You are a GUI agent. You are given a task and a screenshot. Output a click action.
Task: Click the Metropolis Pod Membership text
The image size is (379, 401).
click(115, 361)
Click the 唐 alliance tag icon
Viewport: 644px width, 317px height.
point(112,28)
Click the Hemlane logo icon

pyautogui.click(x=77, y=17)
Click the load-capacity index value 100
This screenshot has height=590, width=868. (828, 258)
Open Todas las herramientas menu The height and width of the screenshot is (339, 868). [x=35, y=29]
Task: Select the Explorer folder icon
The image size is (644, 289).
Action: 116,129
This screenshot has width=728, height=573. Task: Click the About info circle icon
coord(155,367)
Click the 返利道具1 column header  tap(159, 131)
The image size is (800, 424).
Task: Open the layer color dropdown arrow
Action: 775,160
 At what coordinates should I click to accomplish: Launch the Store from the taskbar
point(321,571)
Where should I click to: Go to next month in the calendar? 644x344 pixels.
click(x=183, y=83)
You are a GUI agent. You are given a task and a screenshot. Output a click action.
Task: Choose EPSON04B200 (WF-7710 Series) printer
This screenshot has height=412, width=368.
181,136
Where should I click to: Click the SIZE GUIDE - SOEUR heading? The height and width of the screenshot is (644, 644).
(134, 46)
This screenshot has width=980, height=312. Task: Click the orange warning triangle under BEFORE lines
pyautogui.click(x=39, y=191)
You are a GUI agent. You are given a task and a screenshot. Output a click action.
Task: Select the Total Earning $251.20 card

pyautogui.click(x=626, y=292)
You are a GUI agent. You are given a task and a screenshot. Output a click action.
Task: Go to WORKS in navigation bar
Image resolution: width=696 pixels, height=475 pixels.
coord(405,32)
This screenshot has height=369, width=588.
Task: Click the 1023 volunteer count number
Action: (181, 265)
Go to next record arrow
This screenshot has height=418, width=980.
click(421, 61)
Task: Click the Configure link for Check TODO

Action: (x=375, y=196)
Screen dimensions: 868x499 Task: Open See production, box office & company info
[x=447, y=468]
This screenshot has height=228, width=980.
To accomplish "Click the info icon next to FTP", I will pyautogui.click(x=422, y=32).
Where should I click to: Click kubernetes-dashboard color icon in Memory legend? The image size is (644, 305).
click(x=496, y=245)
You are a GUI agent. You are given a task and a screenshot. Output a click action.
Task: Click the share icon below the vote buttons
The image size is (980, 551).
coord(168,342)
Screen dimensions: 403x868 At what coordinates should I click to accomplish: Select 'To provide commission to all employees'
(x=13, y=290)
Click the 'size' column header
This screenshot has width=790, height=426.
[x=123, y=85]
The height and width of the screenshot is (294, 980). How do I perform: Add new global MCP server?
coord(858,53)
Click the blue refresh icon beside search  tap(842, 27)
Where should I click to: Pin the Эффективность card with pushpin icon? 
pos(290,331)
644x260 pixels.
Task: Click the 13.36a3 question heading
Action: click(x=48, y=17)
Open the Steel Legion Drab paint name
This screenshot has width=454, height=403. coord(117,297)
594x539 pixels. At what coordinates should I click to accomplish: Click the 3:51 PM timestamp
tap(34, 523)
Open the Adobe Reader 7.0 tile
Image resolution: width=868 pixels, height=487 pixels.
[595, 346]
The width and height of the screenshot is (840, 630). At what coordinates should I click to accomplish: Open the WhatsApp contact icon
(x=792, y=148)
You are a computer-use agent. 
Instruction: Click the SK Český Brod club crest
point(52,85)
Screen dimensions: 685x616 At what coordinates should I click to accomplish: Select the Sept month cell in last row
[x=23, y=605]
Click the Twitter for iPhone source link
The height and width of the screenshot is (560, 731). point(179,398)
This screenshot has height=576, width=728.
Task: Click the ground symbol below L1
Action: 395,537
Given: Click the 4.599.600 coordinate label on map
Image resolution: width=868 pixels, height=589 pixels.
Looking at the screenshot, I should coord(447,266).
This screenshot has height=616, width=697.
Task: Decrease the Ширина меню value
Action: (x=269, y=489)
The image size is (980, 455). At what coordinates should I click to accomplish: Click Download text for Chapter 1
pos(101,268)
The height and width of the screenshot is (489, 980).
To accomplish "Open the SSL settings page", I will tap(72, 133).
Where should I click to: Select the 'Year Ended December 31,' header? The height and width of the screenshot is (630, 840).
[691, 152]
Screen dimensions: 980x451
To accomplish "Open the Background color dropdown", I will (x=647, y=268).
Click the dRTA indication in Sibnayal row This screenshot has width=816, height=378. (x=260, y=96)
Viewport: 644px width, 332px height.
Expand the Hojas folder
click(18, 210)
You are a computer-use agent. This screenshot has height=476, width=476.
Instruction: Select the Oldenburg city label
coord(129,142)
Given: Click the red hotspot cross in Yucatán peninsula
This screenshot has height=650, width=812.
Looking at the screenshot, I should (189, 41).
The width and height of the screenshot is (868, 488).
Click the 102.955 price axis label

* Aim of the exercise: Nothing but the full listing, copied exactly, belongs in the answer.

* Result:
You are a GUI agent. You are given a task and a screenshot. Output a click action.
Task: Click the Metropolis Pod Membership text
The image size is (379, 401).
click(115, 361)
Click the 唐 alliance tag icon
Viewport: 644px width, 317px height.
point(112,28)
Click the Hemlane logo icon

pyautogui.click(x=77, y=17)
Click the load-capacity index value 100
This screenshot has height=590, width=868. (828, 258)
Open Todas las herramientas menu The height and width of the screenshot is (339, 868). [x=35, y=29]
Task: Select the Explorer folder icon
The image size is (644, 289).
Action: 116,129
This screenshot has width=728, height=573. Task: Click the About info circle icon
coord(155,367)
Click the 返利道具1 column header  tap(159, 131)
The image size is (800, 424).
Task: Open the layer color dropdown arrow
Action: 775,160
 At what coordinates should I click to accomplish: Launch the Store from the taskbar
point(321,571)
Where should I click to: Go to next month in the calendar? 644x344 pixels.
click(x=183, y=83)
You are a GUI agent. You are given a task and a screenshot. Output a click action.
Task: Choose EPSON04B200 (WF-7710 Series) printer
This screenshot has height=412, width=368.
181,136
Where should I click to: Click the SIZE GUIDE - SOEUR heading? The height and width of the screenshot is (644, 644).
(134, 46)
This screenshot has width=980, height=312. Task: Click the orange warning triangle under BEFORE lines
pyautogui.click(x=39, y=191)
You are a GUI agent. You are given a task and a screenshot. Output a click action.
Task: Select the Total Earning $251.20 card

pyautogui.click(x=626, y=292)
You are a GUI agent. You are given a task and a screenshot. Output a click action.
Task: Go to WORKS in navigation bar
Image resolution: width=696 pixels, height=475 pixels.
coord(405,32)
This screenshot has height=369, width=588.
Task: Click the 1023 volunteer count number
Action: (181, 265)
Go to next record arrow
This screenshot has height=418, width=980.
click(421, 61)
Task: Click the Configure link for Check TODO

Action: (x=375, y=196)
Screen dimensions: 868x499 Task: Open See production, box office & company info
[x=447, y=468]
This screenshot has height=228, width=980.
To accomplish "Click the info icon next to FTP", I will pyautogui.click(x=422, y=32).
Where should I click to: Click kubernetes-dashboard color icon in Memory legend? The image size is (644, 305).
click(x=496, y=245)
You are a GUI agent. You are given a task and a screenshot. Output a click action.
Task: Click the share icon below the vote buttons
The image size is (980, 551).
coord(168,342)
Screen dimensions: 403x868 At what coordinates should I click to accomplish: Select 'To provide commission to all employees'
(x=13, y=290)
Click the 'size' column header
This screenshot has width=790, height=426.
[x=123, y=85]
The height and width of the screenshot is (294, 980). How do I perform: Add new global MCP server?
coord(858,53)
Click the blue refresh icon beside search  tap(842, 27)
Where should I click to: Pin the Эффективность card with pushpin icon? 
pos(290,331)
644x260 pixels.
Task: Click the 13.36a3 question heading
Action: click(x=48, y=17)
Open the Steel Legion Drab paint name
This screenshot has width=454, height=403. coord(117,297)
594x539 pixels. At what coordinates should I click to accomplish: Click the 3:51 PM timestamp
tap(34, 523)
Open the Adobe Reader 7.0 tile
Image resolution: width=868 pixels, height=487 pixels.
[595, 346]
The width and height of the screenshot is (840, 630). At what coordinates should I click to accomplish: Open the WhatsApp contact icon
(x=792, y=148)
You are a computer-use agent. 
Instruction: Click the SK Český Brod club crest
point(52,85)
Screen dimensions: 685x616 At what coordinates should I click to accomplish: Select the Sept month cell in last row
[x=23, y=605]
Click the Twitter for iPhone source link
The height and width of the screenshot is (560, 731). point(179,398)
This screenshot has height=576, width=728.
Task: Click the ground symbol below L1
Action: 395,537
Given: Click the 4.599.600 coordinate label on map
Image resolution: width=868 pixels, height=589 pixels.
Looking at the screenshot, I should coord(447,266).
This screenshot has height=616, width=697.
Task: Decrease the Ширина меню value
Action: (x=269, y=489)
The image size is (980, 455). At what coordinates should I click to accomplish: Click Download text for Chapter 1
pos(101,268)
The height and width of the screenshot is (489, 980).
To accomplish "Open the SSL settings page", I will tap(72, 133).
Where should I click to: Select the 'Year Ended December 31,' header? The height and width of the screenshot is (630, 840).
[691, 152]
Screen dimensions: 980x451
To accomplish "Open the Background color dropdown", I will (x=647, y=268).
Click the dRTA indication in Sibnayal row This screenshot has width=816, height=378. (x=260, y=96)
Viewport: 644px width, 332px height.
Expand the Hojas folder
click(18, 210)
You are a computer-use agent. This screenshot has height=476, width=476.
Instruction: Select the Oldenburg city label
coord(129,142)
Given: Click the red hotspot cross in Yucatán peninsula
This screenshot has height=650, width=812.
Looking at the screenshot, I should (189, 41).
The width and height of the screenshot is (868, 488).
Click the 102.955 price axis label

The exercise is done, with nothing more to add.